**Data section**

□ □ □ □ □

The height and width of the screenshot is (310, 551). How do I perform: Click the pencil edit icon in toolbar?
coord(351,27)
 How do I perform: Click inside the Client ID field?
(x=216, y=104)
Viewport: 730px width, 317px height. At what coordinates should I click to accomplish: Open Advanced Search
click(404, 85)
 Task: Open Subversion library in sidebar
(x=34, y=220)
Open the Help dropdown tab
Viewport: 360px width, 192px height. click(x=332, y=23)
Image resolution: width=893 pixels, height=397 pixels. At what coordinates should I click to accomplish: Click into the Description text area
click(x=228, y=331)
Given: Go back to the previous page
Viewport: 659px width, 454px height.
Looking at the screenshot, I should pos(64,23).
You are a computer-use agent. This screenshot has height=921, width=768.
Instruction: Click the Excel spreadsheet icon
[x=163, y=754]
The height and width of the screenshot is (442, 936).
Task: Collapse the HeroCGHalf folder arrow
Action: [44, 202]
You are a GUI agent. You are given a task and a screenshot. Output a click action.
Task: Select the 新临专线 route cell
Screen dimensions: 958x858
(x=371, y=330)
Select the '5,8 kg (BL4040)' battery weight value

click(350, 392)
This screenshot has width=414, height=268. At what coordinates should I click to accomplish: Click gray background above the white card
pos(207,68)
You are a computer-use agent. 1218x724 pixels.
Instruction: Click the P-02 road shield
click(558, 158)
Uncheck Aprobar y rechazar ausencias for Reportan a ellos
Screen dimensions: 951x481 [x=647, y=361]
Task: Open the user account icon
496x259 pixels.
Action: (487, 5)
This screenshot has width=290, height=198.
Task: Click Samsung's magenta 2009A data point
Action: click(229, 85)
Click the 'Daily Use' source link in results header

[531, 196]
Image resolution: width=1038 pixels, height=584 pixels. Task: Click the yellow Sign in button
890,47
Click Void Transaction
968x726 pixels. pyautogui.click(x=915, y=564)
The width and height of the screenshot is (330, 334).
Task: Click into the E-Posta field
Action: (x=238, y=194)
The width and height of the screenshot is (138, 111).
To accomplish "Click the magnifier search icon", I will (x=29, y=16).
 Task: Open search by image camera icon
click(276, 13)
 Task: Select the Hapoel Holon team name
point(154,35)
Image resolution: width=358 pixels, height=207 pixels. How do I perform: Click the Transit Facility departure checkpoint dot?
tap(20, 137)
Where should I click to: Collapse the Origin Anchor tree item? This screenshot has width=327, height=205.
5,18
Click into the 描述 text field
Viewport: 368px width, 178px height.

□ □ □ □ □

**Description of the task**
Nothing but the line with "Task: Select the Hapoel Holon team name" and the lines after it, through the end of the material, should appear in the output, word for word.

**Result below**
 Task: Select the Hapoel Holon team name
point(154,35)
Image resolution: width=358 pixels, height=207 pixels. How do I perform: Click the Transit Facility departure checkpoint dot?
tap(20, 137)
Where should I click to: Collapse the Origin Anchor tree item? This screenshot has width=327, height=205.
5,18
Click into the 描述 text field
Viewport: 368px width, 178px height.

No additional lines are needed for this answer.